Copy the data that follows, exactly and completely.

[Stored records]
==*==

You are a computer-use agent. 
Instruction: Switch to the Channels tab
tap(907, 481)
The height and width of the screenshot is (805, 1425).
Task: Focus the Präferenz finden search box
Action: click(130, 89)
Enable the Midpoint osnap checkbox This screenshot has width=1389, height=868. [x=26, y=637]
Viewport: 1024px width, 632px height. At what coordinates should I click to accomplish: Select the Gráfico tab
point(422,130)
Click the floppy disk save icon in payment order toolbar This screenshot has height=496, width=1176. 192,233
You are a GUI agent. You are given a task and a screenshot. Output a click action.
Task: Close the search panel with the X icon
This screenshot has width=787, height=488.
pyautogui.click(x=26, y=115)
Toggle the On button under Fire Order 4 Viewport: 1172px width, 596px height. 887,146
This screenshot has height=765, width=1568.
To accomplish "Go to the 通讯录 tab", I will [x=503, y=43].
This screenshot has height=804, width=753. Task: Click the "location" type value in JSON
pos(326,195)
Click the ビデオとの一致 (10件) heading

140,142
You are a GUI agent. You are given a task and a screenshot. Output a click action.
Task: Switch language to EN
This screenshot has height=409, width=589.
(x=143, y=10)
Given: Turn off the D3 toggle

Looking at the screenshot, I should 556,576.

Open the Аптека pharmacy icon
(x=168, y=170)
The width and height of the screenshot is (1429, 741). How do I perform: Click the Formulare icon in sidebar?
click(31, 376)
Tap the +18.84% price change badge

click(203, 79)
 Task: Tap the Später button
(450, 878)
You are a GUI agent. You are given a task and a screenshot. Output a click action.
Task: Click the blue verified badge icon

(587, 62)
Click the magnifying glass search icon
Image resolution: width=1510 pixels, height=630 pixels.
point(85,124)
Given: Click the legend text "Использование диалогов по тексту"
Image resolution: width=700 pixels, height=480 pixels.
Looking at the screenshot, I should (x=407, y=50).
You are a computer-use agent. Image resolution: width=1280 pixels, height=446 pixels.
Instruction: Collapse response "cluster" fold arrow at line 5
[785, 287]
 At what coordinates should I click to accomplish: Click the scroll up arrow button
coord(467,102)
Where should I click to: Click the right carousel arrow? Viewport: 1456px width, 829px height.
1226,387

==*==

• Finished exercise
You are a computer-use agent. 
Instruction: Switch to the Channels tab
tap(907, 481)
The height and width of the screenshot is (805, 1425).
Task: Focus the Präferenz finden search box
Action: click(130, 89)
Enable the Midpoint osnap checkbox This screenshot has width=1389, height=868. [x=26, y=637]
Viewport: 1024px width, 632px height. At what coordinates should I click to accomplish: Select the Gráfico tab
point(422,130)
Click the floppy disk save icon in payment order toolbar This screenshot has height=496, width=1176. 192,233
You are a GUI agent. You are given a task and a screenshot. Output a click action.
Task: Close the search panel with the X icon
This screenshot has width=787, height=488.
pyautogui.click(x=26, y=115)
Toggle the On button under Fire Order 4 Viewport: 1172px width, 596px height. 887,146
This screenshot has height=765, width=1568.
To accomplish "Go to the 通讯录 tab", I will [x=503, y=43].
This screenshot has height=804, width=753. Task: Click the "location" type value in JSON
pos(326,195)
Click the ビデオとの一致 (10件) heading

140,142
You are a GUI agent. You are given a task and a screenshot. Output a click action.
Task: Switch language to EN
This screenshot has height=409, width=589.
(x=143, y=10)
Given: Turn off the D3 toggle

Looking at the screenshot, I should 556,576.

Open the Аптека pharmacy icon
(x=168, y=170)
The width and height of the screenshot is (1429, 741). How do I perform: Click the Formulare icon in sidebar?
click(31, 376)
Tap the +18.84% price change badge

click(203, 79)
 Task: Tap the Später button
(450, 878)
You are a GUI agent. You are given a task and a screenshot. Output a click action.
Task: Click the blue verified badge icon

(587, 62)
Click the magnifying glass search icon
Image resolution: width=1510 pixels, height=630 pixels.
point(85,124)
Given: Click the legend text "Использование диалогов по тексту"
Image resolution: width=700 pixels, height=480 pixels.
Looking at the screenshot, I should (x=407, y=50).
You are a computer-use agent. Image resolution: width=1280 pixels, height=446 pixels.
Instruction: Collapse response "cluster" fold arrow at line 5
[785, 287]
 At what coordinates should I click to accomplish: Click the scroll up arrow button
coord(467,102)
Where should I click to: Click the right carousel arrow? Viewport: 1456px width, 829px height.
1226,387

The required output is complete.